If everything has gone properly, at this point the dispatcher is convinced that it's talking to a particular UNIX user. The dispatcher consults a special Domtool access control list, telling which filesystem paths, domains, etc., that user is authorized to use. These settings are used to determine the meanings of some custom base types in the Domtool language. The dispatcher type-checks the user's configuration source in that context, aborting if type-checking fails.

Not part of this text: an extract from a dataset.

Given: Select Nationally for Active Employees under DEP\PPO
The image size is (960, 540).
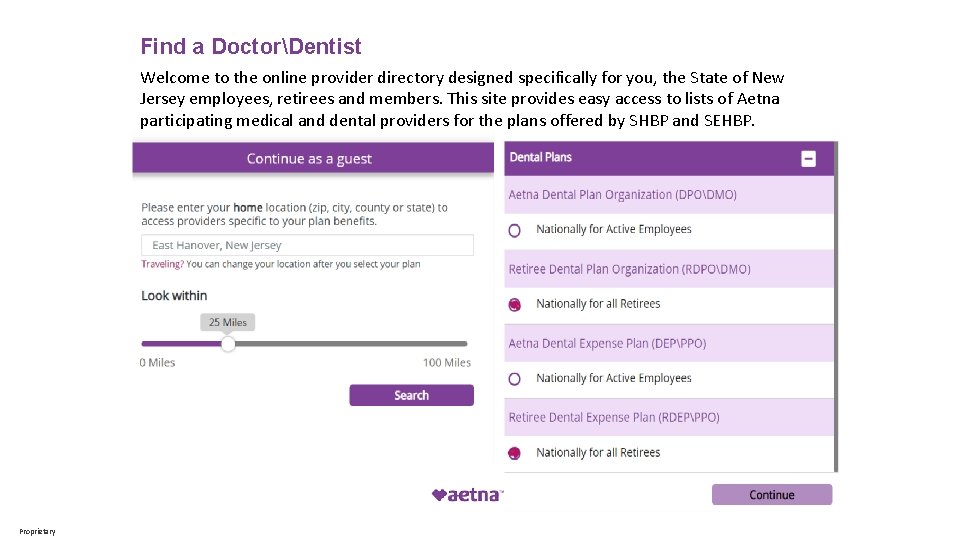Looking at the screenshot, I should 514,379.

The dispatcher now executes the configuration to update the directory tree (on AFS) representing network-wide configuration. The dispatcher opens an SSL connection to each server affected by the changes in turn. The other server verifies that the connecting party's certificate is signed by our CA and that it is made out to the dispatcher's hostname. If it is, the other server can accept the list of configuration files that have changed. We again trust AFS security, as the other server reads the updated files from AFS and makes the appropriate local changes.

6. Open Design Decisions

7. Epilogue

After we've migrated to the new architecture and everything seems stable for a few months, I want to try creating a "web control panel"-style interface to Domtool 2. I believe I've designed the language such that this should be trivial. Specifically, I think the Domtool language's type system gives all of the information needed to generate a nice control panel interface automatically. We'd want to add some extra metadata, like cute icons for particular configuration functions, but I think it should be straightforward to implement a generic control panel that (aside from icons and extra descriptive text) builds its interface automatically from the source code of our standard library.

The gist of the interface would be a tree-editor GUI for the abstract syntax trees of the Domtool language. I think we can present it in a way such that even people who aren't comfortable with programming view it as a natural way of doing things, and the abstraction enabled by the language behind the scenes should let us blow away the competition with how quickly we can add new configuration functionality.